- Parliament of the United Kingdom
- Long title: An Act to enable the Newport Dock Company to construct a new Dock and other Works; and for other Purposes.
- Citation: 17 & 18 Vict. c. clxxxv

Dates
- Royal assent: 24 July 1854

Text of statute as originally enacted

= Newport Docks =

Sea-port in south east Wales

Newport Docks is the collective name for a group of docks in the city of Newport, south-east Wales.

By the eighteenth century there were a number of wharves on the west shore of the River Usk; iron and coal were the principal outward traffic.
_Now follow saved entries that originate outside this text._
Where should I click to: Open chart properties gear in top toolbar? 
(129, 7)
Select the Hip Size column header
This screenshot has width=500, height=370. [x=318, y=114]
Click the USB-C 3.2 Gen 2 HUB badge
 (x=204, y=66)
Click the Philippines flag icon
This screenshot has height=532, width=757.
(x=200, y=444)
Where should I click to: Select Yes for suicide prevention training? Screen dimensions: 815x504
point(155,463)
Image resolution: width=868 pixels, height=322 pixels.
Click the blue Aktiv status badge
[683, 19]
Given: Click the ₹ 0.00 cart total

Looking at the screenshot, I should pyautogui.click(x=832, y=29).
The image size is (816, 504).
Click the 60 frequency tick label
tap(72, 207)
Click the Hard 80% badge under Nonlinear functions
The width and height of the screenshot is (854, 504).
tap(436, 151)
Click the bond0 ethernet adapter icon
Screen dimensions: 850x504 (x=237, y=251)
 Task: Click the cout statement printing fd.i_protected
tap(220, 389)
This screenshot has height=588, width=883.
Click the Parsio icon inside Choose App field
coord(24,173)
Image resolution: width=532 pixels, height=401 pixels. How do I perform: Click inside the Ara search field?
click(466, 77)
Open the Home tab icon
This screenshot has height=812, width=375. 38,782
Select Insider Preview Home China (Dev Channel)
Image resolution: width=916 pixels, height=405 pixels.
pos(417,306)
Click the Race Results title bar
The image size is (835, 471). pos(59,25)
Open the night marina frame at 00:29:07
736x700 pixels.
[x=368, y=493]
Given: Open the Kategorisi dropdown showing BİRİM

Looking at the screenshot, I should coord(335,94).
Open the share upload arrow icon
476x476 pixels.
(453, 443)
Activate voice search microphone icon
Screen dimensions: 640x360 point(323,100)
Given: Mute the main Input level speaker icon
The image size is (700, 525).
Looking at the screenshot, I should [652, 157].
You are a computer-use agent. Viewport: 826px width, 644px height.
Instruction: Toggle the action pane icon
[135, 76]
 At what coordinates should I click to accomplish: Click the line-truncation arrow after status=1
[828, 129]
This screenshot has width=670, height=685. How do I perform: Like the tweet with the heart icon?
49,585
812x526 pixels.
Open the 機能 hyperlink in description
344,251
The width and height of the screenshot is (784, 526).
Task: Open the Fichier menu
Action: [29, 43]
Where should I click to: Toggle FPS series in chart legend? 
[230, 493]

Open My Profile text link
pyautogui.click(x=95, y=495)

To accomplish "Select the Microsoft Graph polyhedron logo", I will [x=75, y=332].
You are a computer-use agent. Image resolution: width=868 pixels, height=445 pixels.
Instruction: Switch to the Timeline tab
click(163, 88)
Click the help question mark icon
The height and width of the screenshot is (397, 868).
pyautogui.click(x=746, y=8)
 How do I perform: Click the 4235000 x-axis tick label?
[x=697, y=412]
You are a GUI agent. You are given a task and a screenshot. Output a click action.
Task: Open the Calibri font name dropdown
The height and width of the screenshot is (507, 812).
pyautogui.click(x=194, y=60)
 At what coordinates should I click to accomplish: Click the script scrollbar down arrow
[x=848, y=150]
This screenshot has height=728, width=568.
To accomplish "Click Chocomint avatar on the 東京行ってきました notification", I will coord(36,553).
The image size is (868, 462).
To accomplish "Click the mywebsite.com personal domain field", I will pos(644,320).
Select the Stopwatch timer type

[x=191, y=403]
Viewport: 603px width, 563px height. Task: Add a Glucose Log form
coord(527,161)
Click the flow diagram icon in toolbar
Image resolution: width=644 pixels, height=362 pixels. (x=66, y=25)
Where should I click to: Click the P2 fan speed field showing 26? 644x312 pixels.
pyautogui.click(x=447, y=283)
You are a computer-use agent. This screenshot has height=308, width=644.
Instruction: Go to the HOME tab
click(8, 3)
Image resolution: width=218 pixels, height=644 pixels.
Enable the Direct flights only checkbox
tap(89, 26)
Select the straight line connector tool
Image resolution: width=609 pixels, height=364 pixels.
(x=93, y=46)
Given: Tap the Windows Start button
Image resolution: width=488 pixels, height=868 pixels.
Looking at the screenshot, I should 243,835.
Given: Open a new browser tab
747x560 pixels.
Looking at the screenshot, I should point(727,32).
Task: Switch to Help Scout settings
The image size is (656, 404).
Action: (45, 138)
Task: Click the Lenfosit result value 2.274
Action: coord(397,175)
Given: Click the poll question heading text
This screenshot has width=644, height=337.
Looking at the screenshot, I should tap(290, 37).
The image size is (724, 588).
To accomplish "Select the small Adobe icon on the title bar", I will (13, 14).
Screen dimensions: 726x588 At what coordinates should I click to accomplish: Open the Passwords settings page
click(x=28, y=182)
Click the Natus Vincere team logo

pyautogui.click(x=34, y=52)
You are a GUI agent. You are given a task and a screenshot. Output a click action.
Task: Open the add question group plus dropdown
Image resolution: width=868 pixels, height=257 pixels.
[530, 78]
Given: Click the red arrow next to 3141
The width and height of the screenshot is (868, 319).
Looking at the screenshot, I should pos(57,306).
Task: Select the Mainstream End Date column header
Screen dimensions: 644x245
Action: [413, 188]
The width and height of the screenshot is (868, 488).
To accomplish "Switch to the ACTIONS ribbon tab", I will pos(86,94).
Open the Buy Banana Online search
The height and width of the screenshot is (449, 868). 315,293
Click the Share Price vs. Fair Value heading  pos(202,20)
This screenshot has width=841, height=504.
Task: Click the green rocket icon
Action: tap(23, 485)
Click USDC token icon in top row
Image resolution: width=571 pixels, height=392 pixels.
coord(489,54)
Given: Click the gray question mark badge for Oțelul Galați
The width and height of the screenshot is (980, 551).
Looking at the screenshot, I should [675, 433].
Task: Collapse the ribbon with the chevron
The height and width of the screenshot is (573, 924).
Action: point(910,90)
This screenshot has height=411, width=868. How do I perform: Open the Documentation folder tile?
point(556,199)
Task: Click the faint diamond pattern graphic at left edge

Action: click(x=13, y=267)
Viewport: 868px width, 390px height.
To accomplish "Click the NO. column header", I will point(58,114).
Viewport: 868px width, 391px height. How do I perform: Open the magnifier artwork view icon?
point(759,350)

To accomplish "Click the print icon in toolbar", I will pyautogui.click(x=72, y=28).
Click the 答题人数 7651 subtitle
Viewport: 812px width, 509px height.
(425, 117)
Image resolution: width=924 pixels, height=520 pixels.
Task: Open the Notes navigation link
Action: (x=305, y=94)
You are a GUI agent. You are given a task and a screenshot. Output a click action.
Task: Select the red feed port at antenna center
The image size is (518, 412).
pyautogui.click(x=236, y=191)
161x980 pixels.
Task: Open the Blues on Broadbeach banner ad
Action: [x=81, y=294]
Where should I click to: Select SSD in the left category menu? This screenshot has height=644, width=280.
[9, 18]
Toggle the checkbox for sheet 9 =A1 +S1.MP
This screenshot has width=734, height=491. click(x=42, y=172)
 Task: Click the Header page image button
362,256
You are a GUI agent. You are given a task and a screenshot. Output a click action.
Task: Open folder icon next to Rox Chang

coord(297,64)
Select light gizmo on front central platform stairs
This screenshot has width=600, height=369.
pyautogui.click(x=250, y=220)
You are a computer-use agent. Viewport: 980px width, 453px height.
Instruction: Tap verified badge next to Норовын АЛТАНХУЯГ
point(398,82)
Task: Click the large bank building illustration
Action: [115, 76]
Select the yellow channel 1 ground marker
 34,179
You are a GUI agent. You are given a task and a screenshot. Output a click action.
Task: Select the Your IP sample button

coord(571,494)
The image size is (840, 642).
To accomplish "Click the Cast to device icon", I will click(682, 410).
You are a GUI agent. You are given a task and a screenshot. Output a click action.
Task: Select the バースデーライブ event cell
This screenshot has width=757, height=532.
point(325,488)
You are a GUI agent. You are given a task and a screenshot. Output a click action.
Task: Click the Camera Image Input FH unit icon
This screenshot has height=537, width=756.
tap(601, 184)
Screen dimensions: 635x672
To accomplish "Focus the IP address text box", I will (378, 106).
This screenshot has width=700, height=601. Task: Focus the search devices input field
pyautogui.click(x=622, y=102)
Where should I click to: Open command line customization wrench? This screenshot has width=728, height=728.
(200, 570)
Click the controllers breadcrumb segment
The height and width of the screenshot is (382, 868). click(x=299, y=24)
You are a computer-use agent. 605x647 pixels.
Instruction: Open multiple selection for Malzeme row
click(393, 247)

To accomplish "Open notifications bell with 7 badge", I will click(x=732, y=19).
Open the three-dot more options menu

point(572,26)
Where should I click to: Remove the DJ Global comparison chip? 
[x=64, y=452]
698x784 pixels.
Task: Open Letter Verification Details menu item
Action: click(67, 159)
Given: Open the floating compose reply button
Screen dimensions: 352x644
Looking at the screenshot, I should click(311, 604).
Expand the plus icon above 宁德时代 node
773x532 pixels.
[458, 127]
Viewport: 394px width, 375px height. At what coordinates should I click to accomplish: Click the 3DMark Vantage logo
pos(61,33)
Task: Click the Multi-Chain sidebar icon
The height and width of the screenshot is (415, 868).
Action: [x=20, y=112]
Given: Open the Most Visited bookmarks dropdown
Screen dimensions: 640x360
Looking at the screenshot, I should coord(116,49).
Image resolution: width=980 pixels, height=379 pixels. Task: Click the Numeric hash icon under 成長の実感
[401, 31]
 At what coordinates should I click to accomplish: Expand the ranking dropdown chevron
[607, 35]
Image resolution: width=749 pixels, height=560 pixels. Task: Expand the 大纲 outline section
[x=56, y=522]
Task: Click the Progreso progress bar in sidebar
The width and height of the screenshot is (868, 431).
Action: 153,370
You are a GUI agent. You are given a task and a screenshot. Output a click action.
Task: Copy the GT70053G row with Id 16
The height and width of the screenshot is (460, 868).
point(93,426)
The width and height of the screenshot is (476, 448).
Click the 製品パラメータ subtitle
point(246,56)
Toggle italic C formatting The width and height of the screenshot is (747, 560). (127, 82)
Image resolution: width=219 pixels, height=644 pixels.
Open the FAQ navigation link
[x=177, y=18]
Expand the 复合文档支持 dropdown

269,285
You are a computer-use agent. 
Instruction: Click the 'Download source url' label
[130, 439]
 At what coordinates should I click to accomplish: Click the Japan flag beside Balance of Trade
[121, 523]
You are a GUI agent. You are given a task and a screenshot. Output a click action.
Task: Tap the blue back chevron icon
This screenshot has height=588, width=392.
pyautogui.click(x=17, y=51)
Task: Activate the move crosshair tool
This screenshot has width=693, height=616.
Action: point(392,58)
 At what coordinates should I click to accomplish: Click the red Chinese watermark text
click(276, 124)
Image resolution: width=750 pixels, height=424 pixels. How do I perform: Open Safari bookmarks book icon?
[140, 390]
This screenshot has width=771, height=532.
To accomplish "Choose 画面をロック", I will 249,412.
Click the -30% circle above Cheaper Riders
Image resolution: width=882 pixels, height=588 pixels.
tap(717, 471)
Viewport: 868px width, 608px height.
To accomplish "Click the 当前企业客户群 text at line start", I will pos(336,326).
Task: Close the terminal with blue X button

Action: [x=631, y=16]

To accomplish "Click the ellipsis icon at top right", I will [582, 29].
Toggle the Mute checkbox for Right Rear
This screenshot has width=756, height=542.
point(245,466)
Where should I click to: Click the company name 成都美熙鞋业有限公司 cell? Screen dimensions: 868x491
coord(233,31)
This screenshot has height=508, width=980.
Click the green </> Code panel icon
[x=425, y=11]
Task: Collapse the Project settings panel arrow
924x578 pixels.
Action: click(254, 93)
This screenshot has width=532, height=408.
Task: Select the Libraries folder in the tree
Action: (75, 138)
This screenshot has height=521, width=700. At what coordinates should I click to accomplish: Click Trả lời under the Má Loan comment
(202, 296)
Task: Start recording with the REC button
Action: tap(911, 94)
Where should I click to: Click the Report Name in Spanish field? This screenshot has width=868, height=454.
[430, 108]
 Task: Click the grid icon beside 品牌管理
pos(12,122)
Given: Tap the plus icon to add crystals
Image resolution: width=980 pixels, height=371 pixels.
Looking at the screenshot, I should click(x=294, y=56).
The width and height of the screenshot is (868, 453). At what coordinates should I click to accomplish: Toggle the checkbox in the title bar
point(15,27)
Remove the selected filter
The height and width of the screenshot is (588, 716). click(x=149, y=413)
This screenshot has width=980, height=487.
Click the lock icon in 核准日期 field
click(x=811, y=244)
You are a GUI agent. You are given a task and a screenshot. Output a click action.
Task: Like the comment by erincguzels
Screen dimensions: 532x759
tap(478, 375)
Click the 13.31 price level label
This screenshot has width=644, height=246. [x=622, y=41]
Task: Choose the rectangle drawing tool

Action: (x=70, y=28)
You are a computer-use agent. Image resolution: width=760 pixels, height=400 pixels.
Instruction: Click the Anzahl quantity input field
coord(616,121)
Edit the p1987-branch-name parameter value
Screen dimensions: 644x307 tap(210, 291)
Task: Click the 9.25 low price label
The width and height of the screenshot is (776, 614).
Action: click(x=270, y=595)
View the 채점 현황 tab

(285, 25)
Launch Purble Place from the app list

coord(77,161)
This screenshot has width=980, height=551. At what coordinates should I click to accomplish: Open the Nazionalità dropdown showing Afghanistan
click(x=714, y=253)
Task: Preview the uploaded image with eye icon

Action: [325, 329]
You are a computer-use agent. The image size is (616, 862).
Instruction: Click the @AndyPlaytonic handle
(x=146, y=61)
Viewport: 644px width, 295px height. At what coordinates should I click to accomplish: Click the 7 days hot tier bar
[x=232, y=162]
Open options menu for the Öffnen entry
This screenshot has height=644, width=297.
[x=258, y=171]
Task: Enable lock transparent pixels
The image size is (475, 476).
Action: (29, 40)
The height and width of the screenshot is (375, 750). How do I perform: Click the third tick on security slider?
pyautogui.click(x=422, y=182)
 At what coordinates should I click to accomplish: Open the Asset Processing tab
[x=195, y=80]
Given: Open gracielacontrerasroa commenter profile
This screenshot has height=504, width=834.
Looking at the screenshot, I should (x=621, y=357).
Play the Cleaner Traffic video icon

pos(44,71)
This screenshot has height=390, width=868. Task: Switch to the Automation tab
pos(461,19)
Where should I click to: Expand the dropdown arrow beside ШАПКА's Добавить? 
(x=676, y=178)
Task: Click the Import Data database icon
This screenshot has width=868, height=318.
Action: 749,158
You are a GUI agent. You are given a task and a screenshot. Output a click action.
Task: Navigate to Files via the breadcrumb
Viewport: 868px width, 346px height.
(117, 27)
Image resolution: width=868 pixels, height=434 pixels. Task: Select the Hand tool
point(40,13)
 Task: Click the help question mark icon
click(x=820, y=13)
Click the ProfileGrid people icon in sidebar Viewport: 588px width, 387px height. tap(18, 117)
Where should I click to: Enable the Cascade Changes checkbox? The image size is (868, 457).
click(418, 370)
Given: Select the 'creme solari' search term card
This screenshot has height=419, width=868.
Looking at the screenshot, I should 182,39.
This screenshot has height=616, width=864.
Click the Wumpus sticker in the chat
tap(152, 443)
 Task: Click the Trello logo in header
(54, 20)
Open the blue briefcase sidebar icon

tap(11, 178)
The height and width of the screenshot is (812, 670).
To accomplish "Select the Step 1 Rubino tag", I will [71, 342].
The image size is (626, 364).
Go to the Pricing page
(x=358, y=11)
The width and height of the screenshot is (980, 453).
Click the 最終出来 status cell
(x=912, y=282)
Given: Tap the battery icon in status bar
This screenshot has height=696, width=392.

The considerable tidal range and muddy banks made the wharves inconvenient, and as trade grew, the Town Dock was opened in 1842. It was extended to the north in 1858, and trade increased further.

The Alexandra (Newport) Dock Company was established and a large dock of the same name was opened in 1875, followed by the South Dock in 1893, which was greatly extended in 1907 and 1914. Newport Docks were said to have the largest extent of water in any dock in the world.

The Town Dock has been filled in, but the Alexandra Dock system is still in use, although the vast mineral export traffic has long since ended.

==Explosives==

The current owners' (ABP) future plans for the docks refer to: '4.40 The Port of Newport holds one of the UK's largest explosives licences for a non-Ministry of Defence port. This has traditionally been important for the Port of Newport and will continue to play a part in the cargo mix, albeit not as a regular form of operational activity.'

A navigation guide, 'Ireland and the West Coast of England', published in 2004, refers to 'Explosive Anchorage Areas' and describes them as being 4 miles south-east from the port entrance, and that 48 hours' notice should be given to the port authorities.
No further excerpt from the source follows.